Le second impensé structurel est l'acceptation tacite, voire institutionnalisée, qu'il existe des vies, des territoires et des populations "sacrifiables" pour le maintien du mode de vie dominant. Cette "nécropolitique" (la politique de la mort) est l'héritage direct du colonialisme et se retrouve au cœur des arbitrages énergétiques et cynégétiques.


2.1. Le Colonialisme Nucléaire : De la Chair à Canon à la Chair à Neutrons


Le concept de "zone de sacrifice" est central pour comprendre l'industrie nucléaire. Il désigne des territoires dévastés écologiquement au nom de l'intérêt national supérieur. L'histoire de l'extraction de l'uranium aux États-Unis offre un exemple paradigmatique de cette hiérarchie raciale et sociale.

Dans les années 1950 et 1960, les mineurs Navajos embauchés par des compagnies comme Kerr-McGee ou Vanadium Corp travaillaient dans des conditions dignes du XIXe siècle. Tandis que les superviseurs "Anglos" (blancs) disposaient de logements ventilés et de douches pour se décontaminer, les travailleurs autochtones vivaient dans des campements précaires, sans eau courante, ramenant la poussière radioactive dans leurs foyers. George Tutt, un mineur Navajo, témoigne avoir travaillé comme "nettoyeur à la main" pour 2,50 dollars de l'heure, sans masque ni gants, manipulant directement le minerai.4


Catégorie de Travailleur

Conditions de Vie et de Travail (Mines Uranium USA 1950-1970)

Conséquences Sanitaires

Sources

Mineurs Navajos

Pas d'EPI, pas de douches, logement en tente/hogan, salaire minimum, information sur les risques retenue

Cancers du poumon (taux x50), fibroses, contamination familiale via vêtements

4

Superviseurs Anglos

Logements préfabriqués avec douches, repas fournis, rotation des postes

Exposition moindre, suivi médical plus rigoureux

4

Cette différenciation des corps n'est pas un accident de l'histoire, mais une caractéristique structurelle. Le corps indigène est perçu comme un consommable, un "Kleenex" selon les mots du mineur Floyd Frank.4 Aujourd'hui encore, les femmes Navajos et leurs enfants subissent les effets transgénérationnels de cette exposition, avec des taux anormaux d'ablation de l'utérus et de maladies congénitales.4


2.2. La Colonisation Intérieure : Bure et la Répression


La logique sacrificielle ne s'arrête pas aux frontières des anciennes colonies ou des réserves indiennes. En métropole, elle se manifeste par la désignation de territoires ruraux en déprise comme réceptacles des déchets ultimes. Le projet Cigéo à Bure (Meuse) illustre une forme de colonisation intérieure. Ce territoire à faible densité de population est sommé d'accueillir 90% de la radioactivité française pour des millénaires.15

L'État y déploie une violence légitime disproportionnée pour faire taire la contestation. La criminalisation des opposants atteint des sommets inquiétants, symbolisée par l'arrestation et la garde à vue d'un avocat du mouvement lors d'une perquisition, un fait rarissime qui porte atteinte aux droits fondamentaux de la défense.16 Le territoire rural est traité comme une périphérie soumise, sacrifiée pour que les métropoles urbaines puissent jouir d'une électricité décarbonée sans en assumer la matérialité toxique.

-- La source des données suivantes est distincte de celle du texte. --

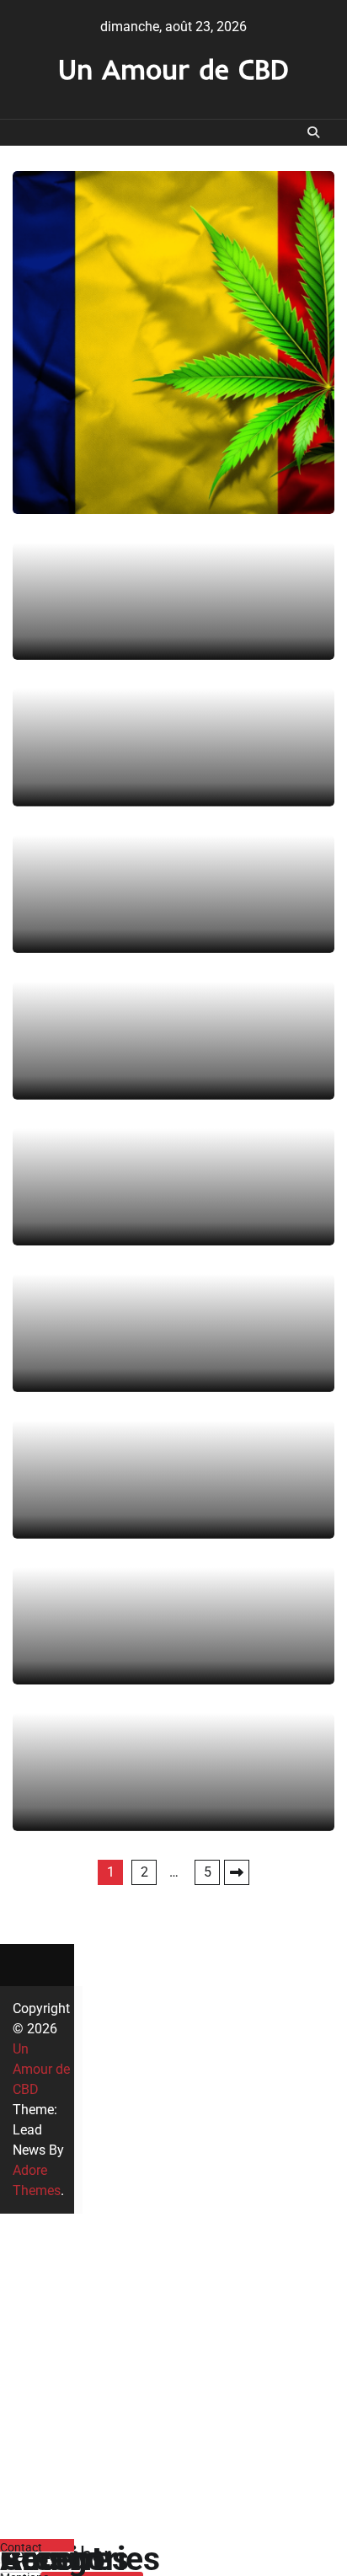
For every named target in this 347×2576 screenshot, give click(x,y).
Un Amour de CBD (173, 68)
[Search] (313, 132)
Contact (21, 2547)
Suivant (236, 1872)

2.3. La Chasse et l'Hégémonie Spatiale sur les "Non-Chasseurs"


Dans le domaine cynégétique, la hiérarchie sacrificielle s'exprime par la domination physique et juridique de l'espace public. Bien que représentant moins de 1,5% de la population française, les chasseurs imposent leur usage de la nature aux 98% restants. Les accidents de chasse, qui touchent régulièrement des non-chasseurs (randonneurs, résidents, automobilistes), sont traités par le système judiciaire et politique comme des aléas acceptables, le prix à payer pour le maintien d'une tradition.17

Les statistiques de l'Office Français de la Biodiversité (OFB) révèlent une réalité inquiétante : plus d'un accident sur quatre concerne un non-chasseur.18 La mort d'une promeneuse dans le Cantal ou d'un homme dans son jardin n'entraîne pas de remise en cause structurelle de la pratique, mais de simples appels à la "prudence". Cette tolérance institutionnelle envers la violence cynégétique témoigne d'une hiérarchie implicite où le droit de tuer (loisir) prime sur le droit à la sécurité (vie).


III. Le Court-Termisme Ignoré : La Dette Temporelle et Financière


Le libéralisme, intrinsèquement lié aux cycles électoraux et boursiers courts, est structurellement incapable de gérer le temps long. Cet horizon temporel limité entre en collision frontale avec les réalités biologiques (cycles de reproduction, résilience des écosystèmes) et radiologiques (demi-vies des isotopes), créant une dette colossale pour les générations futures.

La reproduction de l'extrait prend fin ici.